Print out the data below with every line intact.

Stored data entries
◆ ◆ ◆ ◆ ◆
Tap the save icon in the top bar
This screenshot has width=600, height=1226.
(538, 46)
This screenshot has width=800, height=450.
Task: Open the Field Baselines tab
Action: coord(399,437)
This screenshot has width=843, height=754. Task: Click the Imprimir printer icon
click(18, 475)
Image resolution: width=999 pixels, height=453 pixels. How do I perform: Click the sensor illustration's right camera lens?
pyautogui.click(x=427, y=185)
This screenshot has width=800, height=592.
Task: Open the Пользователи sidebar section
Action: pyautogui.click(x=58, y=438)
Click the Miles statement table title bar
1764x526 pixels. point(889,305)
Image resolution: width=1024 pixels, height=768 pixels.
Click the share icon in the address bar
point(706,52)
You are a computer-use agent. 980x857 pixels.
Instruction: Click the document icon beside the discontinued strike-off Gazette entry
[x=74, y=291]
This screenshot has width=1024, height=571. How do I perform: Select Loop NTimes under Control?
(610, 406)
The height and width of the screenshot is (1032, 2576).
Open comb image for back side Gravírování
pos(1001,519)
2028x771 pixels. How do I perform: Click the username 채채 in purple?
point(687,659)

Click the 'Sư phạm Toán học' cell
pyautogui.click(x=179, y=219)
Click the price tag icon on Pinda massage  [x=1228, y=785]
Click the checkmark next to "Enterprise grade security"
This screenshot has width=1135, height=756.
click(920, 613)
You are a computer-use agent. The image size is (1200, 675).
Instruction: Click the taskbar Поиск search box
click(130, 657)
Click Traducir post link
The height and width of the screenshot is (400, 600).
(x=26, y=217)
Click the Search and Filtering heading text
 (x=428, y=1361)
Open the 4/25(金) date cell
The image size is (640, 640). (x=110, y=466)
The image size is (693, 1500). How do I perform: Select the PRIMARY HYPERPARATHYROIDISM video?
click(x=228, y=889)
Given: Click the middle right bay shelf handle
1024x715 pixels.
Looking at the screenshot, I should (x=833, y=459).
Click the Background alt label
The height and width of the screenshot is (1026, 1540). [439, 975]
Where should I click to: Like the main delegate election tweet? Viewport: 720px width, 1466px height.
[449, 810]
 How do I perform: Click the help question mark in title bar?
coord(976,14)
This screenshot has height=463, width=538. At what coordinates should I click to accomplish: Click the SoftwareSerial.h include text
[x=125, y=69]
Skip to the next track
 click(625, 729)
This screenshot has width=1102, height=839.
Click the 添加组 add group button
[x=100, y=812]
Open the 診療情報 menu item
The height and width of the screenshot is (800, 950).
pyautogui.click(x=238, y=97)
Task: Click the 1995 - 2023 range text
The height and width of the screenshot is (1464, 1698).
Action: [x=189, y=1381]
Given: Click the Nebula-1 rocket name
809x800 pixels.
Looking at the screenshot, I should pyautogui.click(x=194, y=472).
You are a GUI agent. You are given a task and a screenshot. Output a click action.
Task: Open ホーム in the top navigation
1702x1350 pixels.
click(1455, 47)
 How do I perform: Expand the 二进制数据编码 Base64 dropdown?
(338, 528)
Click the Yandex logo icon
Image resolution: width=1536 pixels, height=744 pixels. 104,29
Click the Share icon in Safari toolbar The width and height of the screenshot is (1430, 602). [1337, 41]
◆ ◆ ◆ ◆ ◆
TASK SOLUTION:
Tap the save icon in the top bar
This screenshot has width=600, height=1226.
(538, 46)
This screenshot has width=800, height=450.
Task: Open the Field Baselines tab
Action: coord(399,437)
This screenshot has width=843, height=754. Task: Click the Imprimir printer icon
click(18, 475)
Image resolution: width=999 pixels, height=453 pixels. How do I perform: Click the sensor illustration's right camera lens?
pyautogui.click(x=427, y=185)
This screenshot has width=800, height=592.
Task: Open the Пользователи sidebar section
Action: pyautogui.click(x=58, y=438)
Click the Miles statement table title bar
1764x526 pixels. point(889,305)
Image resolution: width=1024 pixels, height=768 pixels.
Click the share icon in the address bar
point(706,52)
You are a computer-use agent. 980x857 pixels.
Instruction: Click the document icon beside the discontinued strike-off Gazette entry
[x=74, y=291]
This screenshot has width=1024, height=571. How do I perform: Select Loop NTimes under Control?
(610, 406)
The height and width of the screenshot is (1032, 2576).
Open comb image for back side Gravírování
pos(1001,519)
2028x771 pixels. How do I perform: Click the username 채채 in purple?
point(687,659)

Click the 'Sư phạm Toán học' cell
pyautogui.click(x=179, y=219)
Click the price tag icon on Pinda massage  [x=1228, y=785]
Click the checkmark next to "Enterprise grade security"
This screenshot has width=1135, height=756.
click(920, 613)
You are a computer-use agent. The image size is (1200, 675).
Instruction: Click the taskbar Поиск search box
click(130, 657)
Click Traducir post link
The height and width of the screenshot is (400, 600).
(x=26, y=217)
Click the Search and Filtering heading text
 (x=428, y=1361)
Open the 4/25(金) date cell
The image size is (640, 640). (x=110, y=466)
The image size is (693, 1500). How do I perform: Select the PRIMARY HYPERPARATHYROIDISM video?
click(x=228, y=889)
Given: Click the middle right bay shelf handle
1024x715 pixels.
Looking at the screenshot, I should (x=833, y=459).
Click the Background alt label
The height and width of the screenshot is (1026, 1540). [439, 975]
Where should I click to: Like the main delegate election tweet? Viewport: 720px width, 1466px height.
[449, 810]
 How do I perform: Click the help question mark in title bar?
coord(976,14)
This screenshot has height=463, width=538. At what coordinates should I click to accomplish: Click the SoftwareSerial.h include text
[x=125, y=69]
Skip to the next track
 click(625, 729)
This screenshot has width=1102, height=839.
Click the 添加组 add group button
[x=100, y=812]
Open the 診療情報 menu item
The height and width of the screenshot is (800, 950).
pyautogui.click(x=238, y=97)
Task: Click the 1995 - 2023 range text
The height and width of the screenshot is (1464, 1698).
Action: [x=189, y=1381]
Given: Click the Nebula-1 rocket name
809x800 pixels.
Looking at the screenshot, I should pyautogui.click(x=194, y=472).
You are a GUI agent. You are given a task and a screenshot. Output a click action.
Task: Open ホーム in the top navigation
1702x1350 pixels.
click(1455, 47)
 How do I perform: Expand the 二进制数据编码 Base64 dropdown?
(338, 528)
Click the Yandex logo icon
Image resolution: width=1536 pixels, height=744 pixels. 104,29
Click the Share icon in Safari toolbar The width and height of the screenshot is (1430, 602). [1337, 41]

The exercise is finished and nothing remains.